WHAT THE TASK ASKS
Copy each line of the following material exactly.

+===+

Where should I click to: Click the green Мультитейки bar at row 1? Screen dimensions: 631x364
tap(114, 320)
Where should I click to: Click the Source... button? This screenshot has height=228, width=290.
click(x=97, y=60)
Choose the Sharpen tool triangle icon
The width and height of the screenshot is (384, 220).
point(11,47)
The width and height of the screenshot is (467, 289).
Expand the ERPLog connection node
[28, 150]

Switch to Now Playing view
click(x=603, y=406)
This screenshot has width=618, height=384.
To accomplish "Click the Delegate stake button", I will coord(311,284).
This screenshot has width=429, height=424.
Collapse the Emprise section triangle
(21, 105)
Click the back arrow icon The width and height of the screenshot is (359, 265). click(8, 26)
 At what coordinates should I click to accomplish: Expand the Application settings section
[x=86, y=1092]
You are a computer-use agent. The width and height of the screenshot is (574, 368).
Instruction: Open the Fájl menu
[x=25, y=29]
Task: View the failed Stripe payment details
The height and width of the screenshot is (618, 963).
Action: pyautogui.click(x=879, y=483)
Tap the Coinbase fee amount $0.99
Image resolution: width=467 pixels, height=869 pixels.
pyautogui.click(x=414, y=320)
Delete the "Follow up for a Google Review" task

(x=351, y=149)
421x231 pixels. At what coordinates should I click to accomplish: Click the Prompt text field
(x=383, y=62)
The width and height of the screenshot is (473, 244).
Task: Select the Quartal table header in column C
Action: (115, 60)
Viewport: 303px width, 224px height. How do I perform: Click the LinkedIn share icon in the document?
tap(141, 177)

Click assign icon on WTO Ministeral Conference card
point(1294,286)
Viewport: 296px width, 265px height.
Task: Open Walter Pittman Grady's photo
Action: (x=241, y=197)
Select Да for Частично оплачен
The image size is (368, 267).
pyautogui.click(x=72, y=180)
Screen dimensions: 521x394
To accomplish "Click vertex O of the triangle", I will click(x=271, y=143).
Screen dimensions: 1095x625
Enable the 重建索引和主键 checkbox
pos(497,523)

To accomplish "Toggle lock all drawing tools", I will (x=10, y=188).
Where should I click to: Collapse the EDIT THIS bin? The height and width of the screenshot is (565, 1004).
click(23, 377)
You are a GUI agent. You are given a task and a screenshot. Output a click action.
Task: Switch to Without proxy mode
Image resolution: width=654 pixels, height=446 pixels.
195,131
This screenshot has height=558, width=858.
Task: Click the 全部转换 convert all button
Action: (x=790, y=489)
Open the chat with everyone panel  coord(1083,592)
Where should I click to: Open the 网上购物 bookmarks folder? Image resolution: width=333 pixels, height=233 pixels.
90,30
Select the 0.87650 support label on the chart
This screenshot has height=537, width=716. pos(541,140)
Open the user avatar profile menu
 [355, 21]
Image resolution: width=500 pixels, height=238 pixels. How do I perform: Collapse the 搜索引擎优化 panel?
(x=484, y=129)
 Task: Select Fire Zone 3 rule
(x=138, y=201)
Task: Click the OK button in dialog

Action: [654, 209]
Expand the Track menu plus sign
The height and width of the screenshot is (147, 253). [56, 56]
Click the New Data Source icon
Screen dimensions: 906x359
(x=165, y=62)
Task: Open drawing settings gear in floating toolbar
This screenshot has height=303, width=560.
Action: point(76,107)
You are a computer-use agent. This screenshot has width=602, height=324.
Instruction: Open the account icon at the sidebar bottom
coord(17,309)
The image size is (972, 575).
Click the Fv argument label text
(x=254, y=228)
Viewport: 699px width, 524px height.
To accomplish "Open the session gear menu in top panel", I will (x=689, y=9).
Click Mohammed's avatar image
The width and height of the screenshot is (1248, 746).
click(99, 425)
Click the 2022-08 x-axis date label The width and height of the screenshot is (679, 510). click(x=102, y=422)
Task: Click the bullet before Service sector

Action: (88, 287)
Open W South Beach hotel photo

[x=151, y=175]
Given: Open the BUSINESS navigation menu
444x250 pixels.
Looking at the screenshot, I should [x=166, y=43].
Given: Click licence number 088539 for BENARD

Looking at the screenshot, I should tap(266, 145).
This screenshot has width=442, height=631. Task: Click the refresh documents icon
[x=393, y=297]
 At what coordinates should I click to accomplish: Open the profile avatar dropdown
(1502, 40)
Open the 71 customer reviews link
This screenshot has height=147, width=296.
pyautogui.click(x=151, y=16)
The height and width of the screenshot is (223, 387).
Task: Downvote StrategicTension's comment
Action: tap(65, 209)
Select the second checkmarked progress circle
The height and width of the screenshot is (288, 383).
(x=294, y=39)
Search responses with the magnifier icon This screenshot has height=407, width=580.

+===+

RESULT BELOW
Where should I click to: Click the green Мультитейки bar at row 1? Screen dimensions: 631x364
tap(114, 320)
Where should I click to: Click the Source... button? This screenshot has height=228, width=290.
click(x=97, y=60)
Choose the Sharpen tool triangle icon
The width and height of the screenshot is (384, 220).
point(11,47)
The width and height of the screenshot is (467, 289).
Expand the ERPLog connection node
[28, 150]

Switch to Now Playing view
click(x=603, y=406)
This screenshot has width=618, height=384.
To accomplish "Click the Delegate stake button", I will coord(311,284).
This screenshot has width=429, height=424.
Collapse the Emprise section triangle
(21, 105)
Click the back arrow icon The width and height of the screenshot is (359, 265). click(8, 26)
 At what coordinates should I click to accomplish: Expand the Application settings section
[x=86, y=1092]
You are a computer-use agent. The width and height of the screenshot is (574, 368).
Instruction: Open the Fájl menu
[x=25, y=29]
Task: View the failed Stripe payment details
The height and width of the screenshot is (618, 963).
Action: pyautogui.click(x=879, y=483)
Tap the Coinbase fee amount $0.99
Image resolution: width=467 pixels, height=869 pixels.
pyautogui.click(x=414, y=320)
Delete the "Follow up for a Google Review" task

(x=351, y=149)
421x231 pixels. At what coordinates should I click to accomplish: Click the Prompt text field
(x=383, y=62)
The width and height of the screenshot is (473, 244).
Task: Select the Quartal table header in column C
Action: (115, 60)
Viewport: 303px width, 224px height. How do I perform: Click the LinkedIn share icon in the document?
tap(141, 177)

Click assign icon on WTO Ministeral Conference card
point(1294,286)
Viewport: 296px width, 265px height.
Task: Open Walter Pittman Grady's photo
Action: (x=241, y=197)
Select Да for Частично оплачен
The image size is (368, 267).
pyautogui.click(x=72, y=180)
Screen dimensions: 521x394
To accomplish "Click vertex O of the triangle", I will click(x=271, y=143).
Screen dimensions: 1095x625
Enable the 重建索引和主键 checkbox
pos(497,523)

To accomplish "Toggle lock all drawing tools", I will (x=10, y=188).
Where should I click to: Collapse the EDIT THIS bin? The height and width of the screenshot is (565, 1004).
click(23, 377)
You are a GUI agent. You are given a task and a screenshot. Output a click action.
Task: Switch to Without proxy mode
Image resolution: width=654 pixels, height=446 pixels.
195,131
This screenshot has height=558, width=858.
Task: Click the 全部转换 convert all button
Action: (x=790, y=489)
Open the chat with everyone panel  coord(1083,592)
Where should I click to: Open the 网上购物 bookmarks folder? Image resolution: width=333 pixels, height=233 pixels.
90,30
Select the 0.87650 support label on the chart
This screenshot has height=537, width=716. pos(541,140)
Open the user avatar profile menu
 [355, 21]
Image resolution: width=500 pixels, height=238 pixels. How do I perform: Collapse the 搜索引擎优化 panel?
(x=484, y=129)
 Task: Select Fire Zone 3 rule
(x=138, y=201)
Task: Click the OK button in dialog

Action: [654, 209]
Expand the Track menu plus sign
The height and width of the screenshot is (147, 253). [56, 56]
Click the New Data Source icon
Screen dimensions: 906x359
(x=165, y=62)
Task: Open drawing settings gear in floating toolbar
This screenshot has height=303, width=560.
Action: point(76,107)
You are a computer-use agent. This screenshot has width=602, height=324.
Instruction: Open the account icon at the sidebar bottom
coord(17,309)
The image size is (972, 575).
Click the Fv argument label text
(x=254, y=228)
Viewport: 699px width, 524px height.
To accomplish "Open the session gear menu in top panel", I will (x=689, y=9).
Click Mohammed's avatar image
The width and height of the screenshot is (1248, 746).
click(99, 425)
Click the 2022-08 x-axis date label The width and height of the screenshot is (679, 510). click(x=102, y=422)
Task: Click the bullet before Service sector

Action: (88, 287)
Open W South Beach hotel photo

[x=151, y=175]
Given: Open the BUSINESS navigation menu
444x250 pixels.
Looking at the screenshot, I should [x=166, y=43].
Given: Click licence number 088539 for BENARD

Looking at the screenshot, I should tap(266, 145).
This screenshot has width=442, height=631. Task: Click the refresh documents icon
[x=393, y=297]
 At what coordinates should I click to accomplish: Open the profile avatar dropdown
(1502, 40)
Open the 71 customer reviews link
This screenshot has height=147, width=296.
pyautogui.click(x=151, y=16)
The height and width of the screenshot is (223, 387).
Task: Downvote StrategicTension's comment
Action: tap(65, 209)
Select the second checkmarked progress circle
The height and width of the screenshot is (288, 383).
(x=294, y=39)
Search responses with the magnifier icon This screenshot has height=407, width=580.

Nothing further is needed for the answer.